U.S. Immigration and Customs Enforcement (ICE) has signed a $30 million contract with Palantir Technologies to build a new surveillance system called ImmigrationOS, aimed at identifying, tracking, and facilitating the deportation of millions of undocumented migrants.

The prototype is scheduled for rollout in September and will integrate multiple government and private databases to support an aggressive enforcement agenda under the Trump administration.

The contract, awarded without competitive bidding, was justified by ICE as necessary to counter "extraordinary threats" from transnational criminal organizations as USA Today points out. It also aligns with a broader federal shift toward tech-driven governance led by the Department of Government Efficiency (DOGE), an agency initially run by Elon Musk.

Palantir, founded by billionaire and GOP donor Peter Thiel, who also has close ties to Musk and Vice President JD Vance, already provides data services for Homeland Security Investigations.

According to ICE, ImmigrationOS will enable agents to more efficiently target individuals accused of violent crimes, gang affiliation and visa overstays. The system will also track those who "self-deport," allowing authorities to focus on individuals who remain in the U.S. The Trump administration has set a goal of deporting 1 million people annually.

The program collects and analyzes biographic, biometric, and behavioral data, allowing ICE to sort individuals by dozens of attributes, including country of origin, visa status, and physical characteristics like eye color, tattoos, and vehicle license plates.
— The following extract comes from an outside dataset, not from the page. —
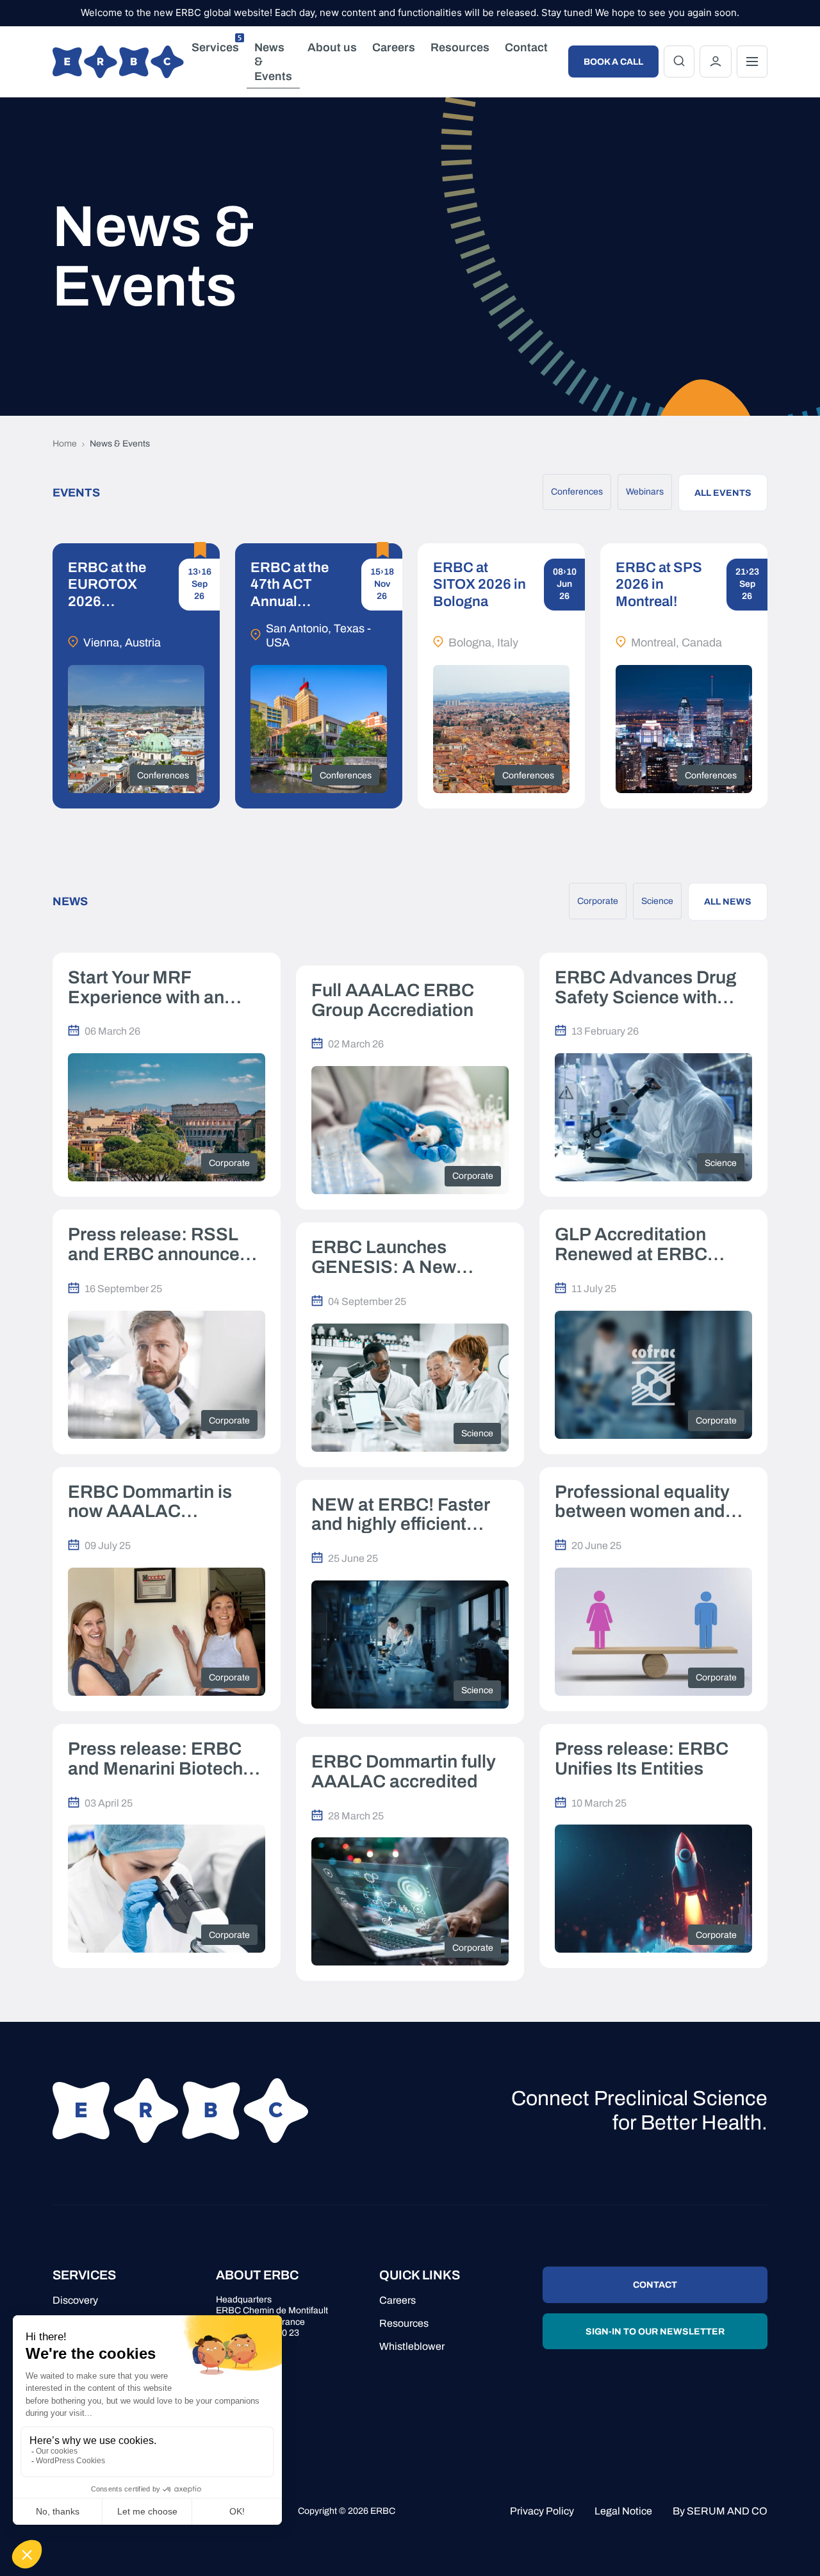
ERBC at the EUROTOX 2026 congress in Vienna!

Civil liberties experts warn that the tool's design could enable surveillance far beyond its stated scope. Cooper Quintin, a technologist at the Electronic Frontier Foundation, raised concerns about the potential misuse of the system to USA Today:

"What they have built is a really, really capable engine for analyzing big data, linking it together and picking out parts of it. That gives you the ability to collate this data on somebody and go looking for a reason to prosecute them. Even if you think you're safe for now, you might not be safe for long"

Ricard Martínez, director of the Privacy and Digital Transformation Chair at the University of Valencia, called the program "a methodology of total social control" in a recent report by El País, adding that it risks stripping migrants of dignity and basic legal protections. Amnesty International's Likhita Banerji echoed those concerns, warning the system could entrench discrimination and violate international human rights norms.